Em 1 de Março de 1903 começaram os trabalhos na linha, a partir do Lobito cujas obras do porto de mar também começaram. A saga da construção do CFB é um romance! Operários europeus, desde portugueses a gregos e italianos, trabalhavam de sol a sol no assentamento dos carris. Milhares de angolanos derramavam o seu suor no canal ferroviário. Em 1908, aconteceu história: Foram inaugurados os primeiros 197 quilómetros entre o Lobito e o Cubal.

Em 1908 a linha avançou para o Cuma (Ukuma). E em 31 de Julho de 1911, há 112 anos, o comboio saiu do Lobito, todo engalanado, só parando na estação do Lepi. Estavam construídos 360 quilómetros de linha!

Os que Rasgam Caminhos

Os operários da via-férrea trabalhavam noite e dia para levar o comboio até à fronteira, que naquele tempo ainda não estava estável nem definida. E em 4 de Setembro de 1912, o comboio chegou ao Huambo, nesta altura ainda uma espécie de acampamento dos ferroviários.

Em 18 de Outubro de 1913 o comboio do CFB puxado por uma moderna e potente Armstrong, apitava no Chinguar. As quitandeiras ofereciam aos viajantes cestinhos de morangos e loengos. Os registos marcam até aqui, 519 quilómetros de linha, desde o Lobito.

Logo a seguir rebentou a I Guerra Mundial. Os portugueses mobilizaram todos os seus recursos para combater os alemães que na época ocupavam a Namíbia (Damaralândia). Os ingleses fizeram um esforço financeiro gigantesco para combater o inimigo alemão. Os trabalhos da via-férrea pararam. Os que rasgam caminhos ficaram sem trabalho e fixaram-se nas estações ao longo do canal ferroviário que já funcionava. Foi assim que o Huambo cresceu e se fez cidade.

Quando foi assinado o armistício no palácio de Versalhes (Paris) a Europa estava destruída e sem dinheiro. As obras do CFB estiveram paradas dez anos. Mas em 1923 (há 100 anos!) recomeçaram, com uma força de trabalho mais reduzida. Em 31 de Janeiro de 1924, o comboio chegou ao Cuito (Sila Porto). Mas as obras continuavam. Em Setembro de 1925 o comboio chegou ao rio Cuanza e passou para o outro lado, através de uma ponte em ferro com 160 metros! O registo revela que estão construídos 725 quilómetros de linha. A fronteira está cada vez mais perto. Mas ainda não se sabe qual é.

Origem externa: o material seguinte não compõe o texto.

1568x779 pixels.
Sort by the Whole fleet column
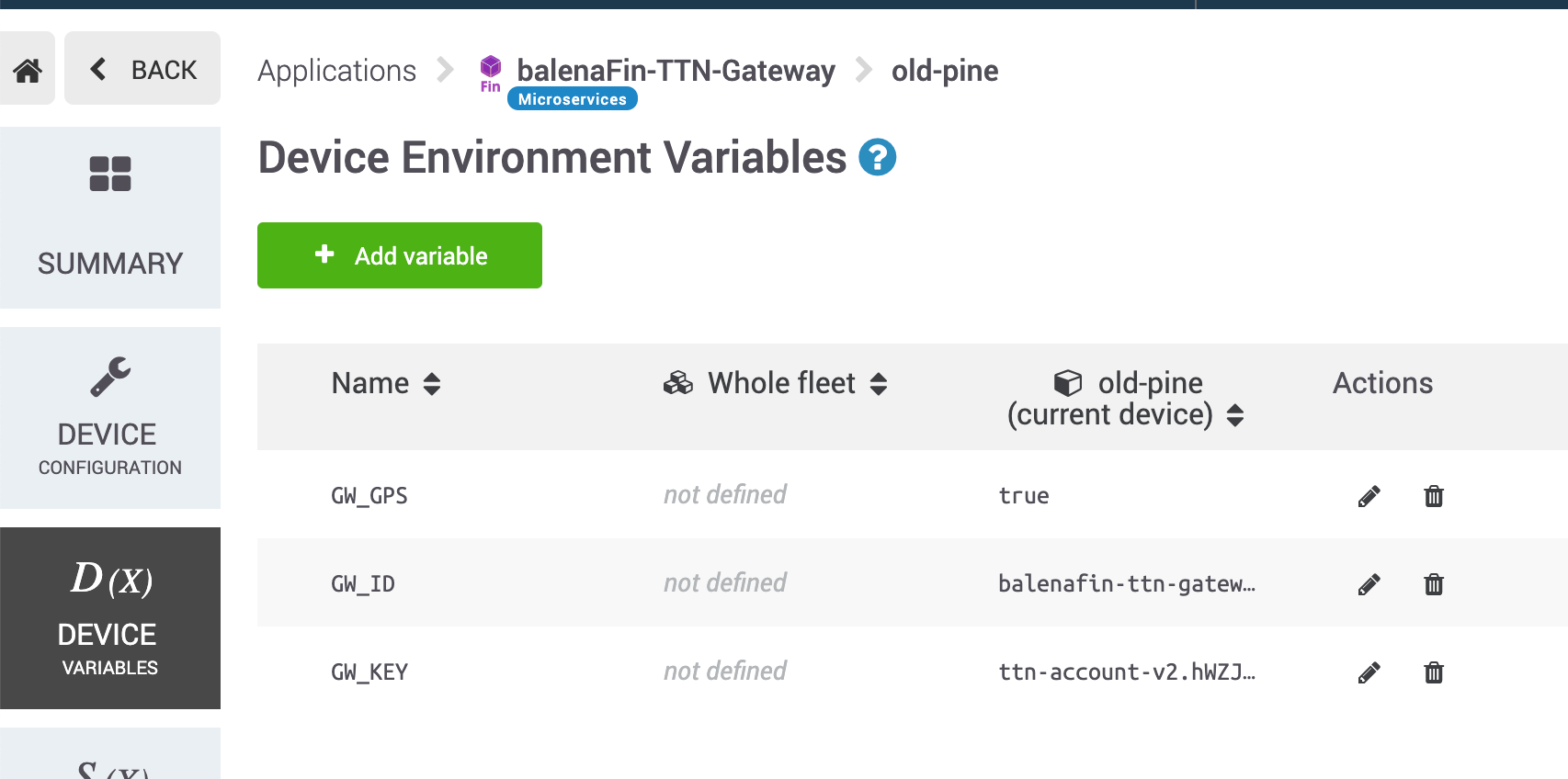[x=781, y=383]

A ponte foi projectada para o comboio. Mas o Governo-Geral de Angola fez um acordo com o CFB e pagou à parte os trabalhos que permitiram que a ponte servisse também para peões e automóveis.

Os que rasgam caminhos passaram rapidamente o Munhango e Luena (Vila Luso). Seguiram em direcção à fronteira. Portugal e Bélgica discutiam o traçado exacto da fronteira Leste.

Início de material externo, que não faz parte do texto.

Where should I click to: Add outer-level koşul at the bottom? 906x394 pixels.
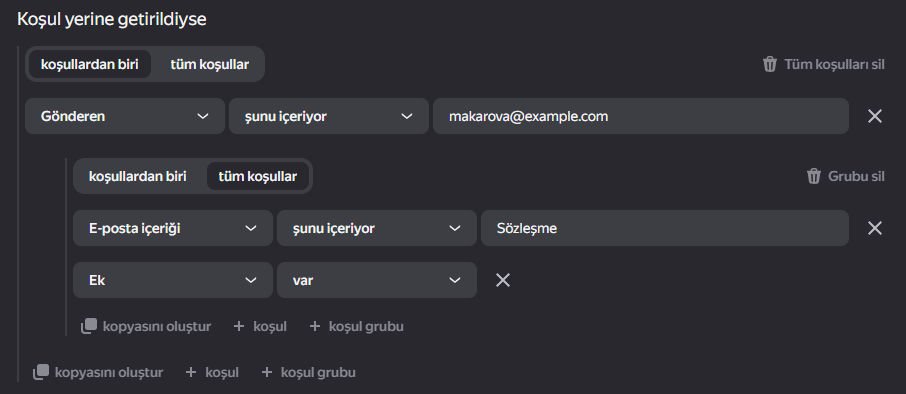click(212, 373)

Em 1927, foi assinado o Tratado de Loanda. Portugal conseguiu incluir em Angola a chamada “Bota do Dilolo”, uma área de 3.500 quilómetros quadrados, entre o Luau e um pouco mais abaixo do saliente do Cazombo. Imediatamente ficou definido o ponto de chegada do comboio: Luau, até àquela data território do Congo Belga.

No dia 11 de Janeiro de 1929, o comboio saído do Lobito entrou triunfante na estação do Luau. Tinha acabado de percorrer 1.347 quilómetros. No Tratado de Loanda está incluída uma Convenção sobre livre a circulação de pessoas e mercadorias belgas através do CFB. Afinal o comboio é estratégico para os dois lados.

De Luanda a Malange

Nesta altura (1929) a linha de Ambaca (de Luanda à margem direita do rio Lucala) estava a funcionar. A linha de Malange e o ramal do Golungo Alto estavam em construção. O “comboio malandro” imortalizado pelo poeta António Jacinto em breve começava a circular entre o Xen za do Itombe e Golungo Altto. O poema de Jacinto (Castigo para o Combnoio Malandro) vale por toda uma literatura universal. Eu viajei muito nas “grazine” do ramal.

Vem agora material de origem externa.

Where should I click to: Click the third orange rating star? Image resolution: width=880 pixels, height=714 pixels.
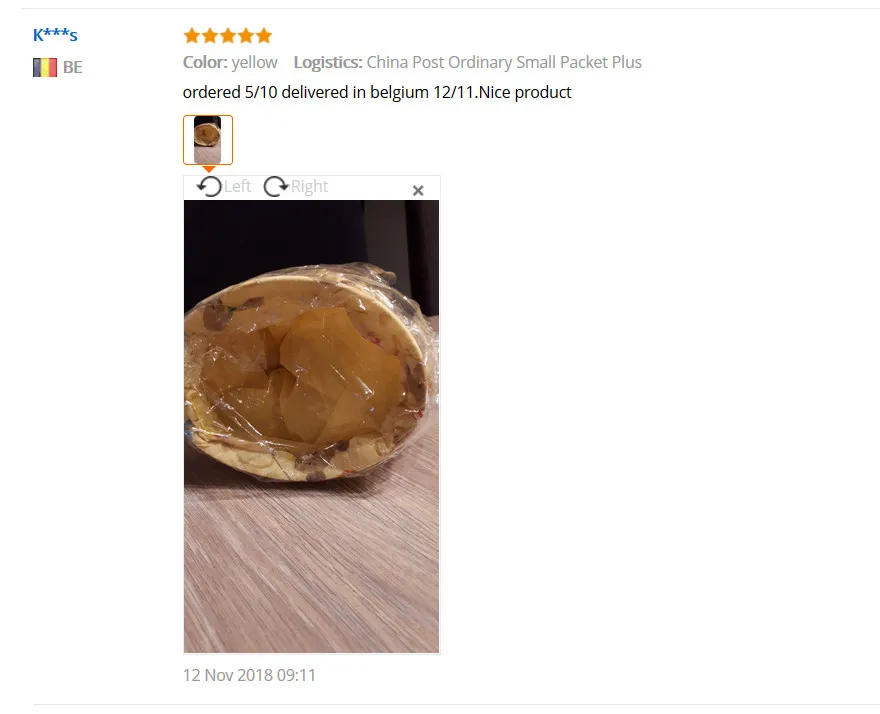tap(228, 36)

A linha do Lucala a Malange arrancou em força, numa extensão de 148 quilómetros e os primeiros 140 quilómetros, até Matete, foram inaugurados em 8 de Setembro de 1907.

O percurso entre Matete e Malange abriu ao tráfego em 1 de Setembro de 1909.

O ramal do Golungo Alto, tem 31 quilómetros. Os primeiros 14, entre Canhoca e Cambondo, ficaram concluídos em 28 de Agosto de 1913. A linha ficou completa, em 20 de Outubro de 1915.

Em 1918, todas as linhas foram integradas numa nova empresa: Caminho-de-Ferro de Luanda. Foi construído nesse ano, o ramal de Calumbo. Estava realizado o sonho de Pompílio Pompeu de Carpo. O CFL também integrou a antiga linha do Bengo, até Catete e a chamada bolsa de Cassoalala. A nova empresa ficou a gerir 617 quilómetros de via-férrea.

Do Namibe ao Lubango

A “febre” do caminho-de-ferro chegou ao sul de Angola. Os alemães tinham um projecto de ocupação do território até pelo menos à margem sul do rio Cunene. E depois construir uma via-férrea que nascia num porto a construir na Baía dos Tigres ou Tombwa e penetrava o interior de Angola até ao Cuando Cubango, descendo depois para a Namíbia e África do Sul.

Os portugueses, conhecedores dos planos alemães, em 28 de Setembro de 1905 começaram a construir uma linha entre o porto do Namibe e o Lubango, numa extensão de 248 quilómetros. Em 19 de Fevereiro de 1907 estavam construídos os primeiros 67 quilómetros. Em Maio de 1916 o comboio estava na Bibala (Vila Arriaga) numa extensão de 186 quilómetros. E aí ficou durante sete anos.

O comboio só chegou ao Lubango em 31 de Maio de 1923. A empresa ainda construiu alguns quilómetros de linha em direcção à Chibia, mas o projecto foi abandonado. O canal ferroviário para o Cuando Cubango, arrancou muito mais tarde.

Comboio do Café

A região da Gabela começou a marcar pontos na produção de café. Um grupo de fazendeiros e comerciantes, liderado pelos proprietários da fazenda CADA, decidiu construir uma linha férrea até Porto Amboim, numa extensão de 106 quilómetros. Os primeiros 80 quilómetros, até Carlaongo, foram inaugurados em 1 de Julho de 1925.

A linha do Caminho-de-Ferro do Amboim ficou concluída em 1931. Em 1933 transportou 985 passageiros e 6.780 toneladas de café.

Cada passageiro que viajava nos comboios de Angola pagava 0,01 tostão por quilómetro, em terceira classe. Em segunda, 0,03 e em primeira, 0,05. Cada tonelada de carga geral custava 0,06 tostão. Mas produtos como o café, milho e sisal tinham uma redução de 50 por cento, o que fazia do caminho-de-ferro um meio de transporte muito barato.